In 1891, Otto Kuntze, in his Revisio Generum Plantarum, rejected the generic name Banksia L.f., on the grounds that the name Banksia had previously been published in 1776 as Banksia J.R.Forst & G.Forst, referring to the genus now known as Pimelea. Kuntze proposed Sirmuellera as an alternative, referring to this species as Sirmuellera grandis. This application of the principle of priority was largely ignored by Kuntze's contemporaries, and Banksia L.f. was formally conserved and Sirmuellera rejected in 1940.

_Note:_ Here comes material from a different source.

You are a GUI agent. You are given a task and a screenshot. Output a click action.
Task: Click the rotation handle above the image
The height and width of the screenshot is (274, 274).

Banksia grandis is a member of Banksia series Grandes, a series containing only B. grandis and the closely related species B. solandri.

==Distribution==
Bull banksia grows in woodland and heath on the coastal plain between Mount Lesueur and Cape Leeuwin, east to Cape Riche and inland to Woodanilling. It is common in the jarrah forest on the Darling Range.

==Ecology==
Species of nectarivorous birds that have been observed feeding on B. grandis include Anthochaera carunculata (red wattlebird). Purpureicephalus spurius (red-capped parrot) has also been recorded feeding upon the seed, as have black cockatoos, though it is not clear which species of black cockatoo was observed, Zanda baudinii (Baudin's black cockatoo) or Z. latirostris (Carnaby's black cockatoo).

==Uses==
===Use in horticulture===
Bull banksia is not often cultivated and is slow-growing, taking ten years or more to flower from seed. It is very sensitive to dieback and is difficult to grow in regions of summer humidity. It requires a well-drained sandy soil. Seeds do not require any treatment, and take 22 to 42 days to germinate.

===Use by Indigenous people===
The flowers of Banksia grandis were known as mangyt, pulgarla or Bool gal la by the Indigenous peoples who live within its range. The flowers were steeped in water or sucked to obtain nectar.